Cannot assign to array element in a map?

4,881 views
Skip to first unread message

Jingcheng Zhang

unread,
May 6, 2013, 1:20:42 AM5/6/13
to golang-nuts
Hello gophers,

The codes cannot compile:

func main() {
     m := make(map[int][2]int, 10)
     m[0] = [2]int{1, 2}
     m[0][1] = 3
     println(m[0][1])
}

Result is:

>go run main.go
# command-line-arguments
.\main.go:6: cannot assign to m[0][1]

Why?

--
Best regards,
Jingcheng Zhang
Beijing, P.R.China

Dan Kortschak

unread,
May 6, 2013, 1:31:56 AM5/6/13
to Jingcheng Zhang, golang-nuts
Querying a map give a copy of the stored item, so there is no point
assigning to it. This works:

http://play.golang.org/p/zch2RapP1E

or this:

http://play.golang.org/p/94BaoNuiAr

Kyle Lemons

unread,
May 6, 2013, 1:32:10 AM5/6/13
to Jingcheng Zhang, golang-nuts
Map values are essentially immutable because they are not addressable; therefore you cannot edit only part of one.  You'd have to copy out the array, modify it, and assign it back.

From the spec:

http://tip.golang.org/ref/spec#Assignments
"Each left-hand side operand must be addressable"

http://tip.golang.org/ref/spec#Address_operators
"[An addressable value] is, either a variable, pointer indirection, or slice indexing operation; or a field selector of an addressable struct operand; or an array indexing operation of an addressable array"




--
You received this message because you are subscribed to the Google Groups "golang-nuts" group.
To unsubscribe from this group and stop receiving emails from it, send an email to golang-nuts...@googlegroups.com.
For more options, visit https://groups.google.com/groups/opt_out.
 
 

Steven Blenkinsop

unread,
May 6, 2013, 1:32:32 AM5/6/13
to Jingcheng Zhang, golang-nuts
On Monday, May 6, 2013, Jingcheng Zhang wrote:
Hello gophers,

The codes cannot compile:

func main() {
     m := make(map[int][2]int, 10)
     m[0] = [2]int{1, 2}
     m[0][1] = 3
     println(m[0][1])
}

Result is:

>go run main.go
# command-line-arguments
.\main.go:6: cannot assign to m[0][1]

Why?

The elements inside a map are not addressable. This is because, if you store the address of an element in a map, that address might be invalidated at a later time if the element gets removed from the map or the map restructures itself internally. You cannot assign to unaddressable values. The one exception is assigning directly to map indexing expressions, so you can put stuff in a map. However, it doesn't let you assign to unaddressable expressions derived from map indexing expressions, hence the error. Plausibly the compiler could break these assignments into three steps: (1) copy the element out of the map, (2) update the copy, (3) overwrite the element in the map with the copy. However, Go tries not to be too magical, and hiding this three step process by making it look like a simple assignment would work against that.

Jingcheng Zhang

unread,
May 6, 2013, 1:42:55 AM5/6/13
to Steven Blenkinsop, golang-nuts
Thank everyone. 

The feature looks a little strange, as I thought m[0] is addressable, which is in fact not.

Jesse McNelis

unread,
May 6, 2013, 2:09:02 AM5/6/13
to Jingcheng Zhang, Steven Blenkinsop, golang-nuts
On Mon, May 6, 2013 at 3:42 PM, Jingcheng Zhang <dio...@gmail.com> wrote:
Thank everyone. 

The feature looks a little strange, as I thought m[0] is addressable, which is in fact not.

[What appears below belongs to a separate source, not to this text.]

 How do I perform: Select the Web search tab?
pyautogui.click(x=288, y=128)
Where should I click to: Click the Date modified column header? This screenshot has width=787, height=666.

If the syntax was m.get(0) it would probably be obvious that it wasn't addressable.
 

David DENG

unread,
May 6, 2013, 11:34:15 AM5/6/13
to golan...@googlegroups.com, Steven Blenkinsop
Consider elements of an array (not a slice) as the fields of a struct.

David

John Nagle

unread,
May 9, 2013, 11:05:11 PM5/9/13
to golan...@googlegroups.com
On 5/6/2013 7:08 AM,
gordon...@gmail.com wrote:
> If you are willing to use a slice instead of an array, then this also
> works, because slice is a reference type.

"Any problem in computer science can be solved with another level
of indirection." -- David Wheeler.

John Nagle

sofo...@gmail.com

unread,
Aug 18, 2013, 12:50:52 PM8/18/13
to golan...@googlegroups.com, Jingcheng Zhang, gordon...@gmail.com
I agree. 
Actually, if you read Go Effective, you will found that, slice is reference type, while arrays are values:
"Arrays are values. Assigning one array to another copies all the elements."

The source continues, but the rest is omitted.